El otro ejemplo, muy triste,
aconteció ayer. Asistí a un evento cultural y en el momento de ingresar
coincidí con una señora y un par de muchachos (su edad podría ir de los 18 a
los 25 años). Bastaba con verlos y escucharlos para darse cuenta que los tres tenían
problemas psiquiátricos severos aunados seguramente a discapacidades de otro
tipo. La convivencia entre ellos era muy dificultosa. Si acaso alguna, ¿qué
relación familiar los une? ¿Dónde viven? ¿Cómo transcurren sus días? ¿Tienen
familiares o personas cercanas que los acompañan? Imposible decir más.

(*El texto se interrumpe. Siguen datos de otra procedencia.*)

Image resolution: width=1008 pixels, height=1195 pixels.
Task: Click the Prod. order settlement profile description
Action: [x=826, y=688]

Solo
admitir la angustia que me invadió y la incapacidad para describir aquel cuadro
de la cotidianeidad que en algo me recordó a “El castillo de la pureza”.

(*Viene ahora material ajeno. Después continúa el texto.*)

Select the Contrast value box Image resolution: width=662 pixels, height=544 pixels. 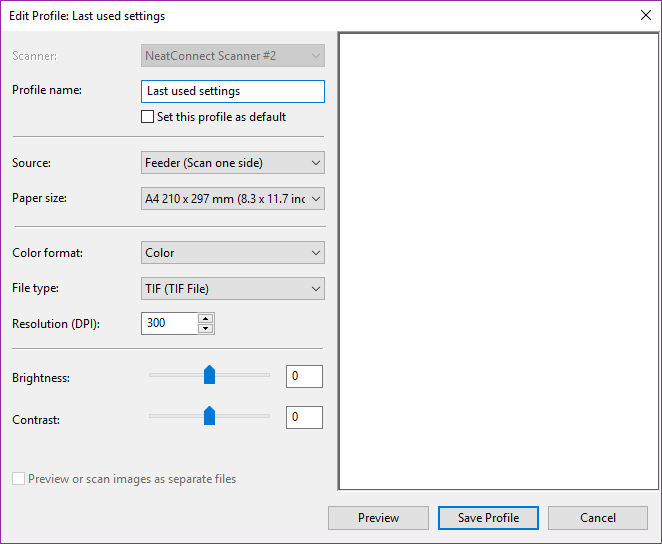(304, 417)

He comentado estas situaciones con
la plena convicción de que por más palabras que agregue, en ninguno de los
casos podré comunicar lo que viví. Como no renuncio a intentarlo, nuevamente
descubro mi ingenuidad al creer que puedo transmitir aquello que simplemente no
se puede decir. Comentaba al inicio que esto no es nada original y ha interesado
a muchos autores, entre ellos a Jorge Sans Vila que comparte su vivencia al
respecto.
“¡Qué
inefable!”, repetía como muletilla en medio de una cháchara incansable,
inoportuna e inaguantable.
Estábamos
visitando un monasterio.
Al ya
abominable contrasentido de avanzar en rebaño, apresuradamente, con las
explicaciones que no explican casi nada que un guía que no guía pronuncia, se
sumó la atosigante incontinencia verbal de una señora imposible.
Hasta que
al llegar al claustro un joven que venía a mi lado acabó por hartarse y le dijo
con contenida ira: “Señora, ¿sabe qué quiere decir “inefable”? Indecible, que
no se puede decir. Así que si esto es inefable, cállese”.

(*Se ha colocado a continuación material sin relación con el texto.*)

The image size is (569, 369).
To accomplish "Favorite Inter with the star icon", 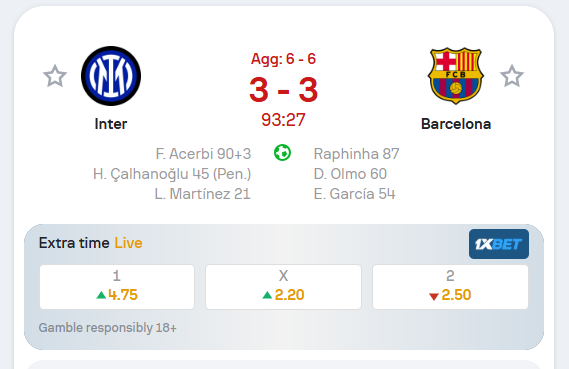I will click(x=55, y=76).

Por su parte, Solange Cameuër asume
que la disociación entre lenguaje y hechos existe desde siempre. “El conflicto
entre lenguaje y hechos es histórico simplemente porque lenguaje y mundo son
sustancias heterogéneas o, en otras palabras: el mundo hace ruido pero no
habla, mientras que el lenguaje se empeña en nombrar y narrar lo mudo.” Cuando
las palabras no dicen cada quien debe encontrar la mejor de las salidas
posibles y en relación a ello sostiene José Jiménez Lozano que “cuando santa Teresa no sabía muy bien cómo expresar
exactamente lo que pensaba o sentía, escribía: ‘a esto llamo yo’.”
Otro
testimonio acerca del tema lo comparte Marcelo Fuentes quien, en carta a Daniel
Capó, trasmite sus peripecias en el propósito de pintar un jardín con los diversos
tonos de verde que veía.
En mis
comienzos me gustaba pintar en el jardín. Pronto me asombraría ver que cada
planta tiene su propio verde y que dentro de cada planta hay muchos verdes y
que cada hora del día cambia la temperatura de los verdes y que estos cambian
de lugar y que la cercanía de otros verdes produce otros más y que todo en conjunto produce sombras con verdes
que ya no son verdes. Y que yo no era el mismo cada vez y todos los verdes de
pronto eran otros.
Quien
comienza a pintar un jardín, puede verse inundado de esta complejidad y acaba
por dotar al lienzo de un sinnúmero de detalles. Se va uno por las ramas y
convierte todo aquello en un sinsentido. (…)
Es la
mente la que quiere atrapar, en permanente estado de carencia, el botín de la
realidad. Y no es con la mente con la que se puede pintar un jardín, pensando
un jardín. Ella sólo se recrea a sí misma sin un atisbo de brisa, de perfume.
De
esta manera llega el pintor a los límites de sus propios saberes, lo que lo
lleva a expresar con toda humildad: “Tal vez no pueda pintarse un jardín.”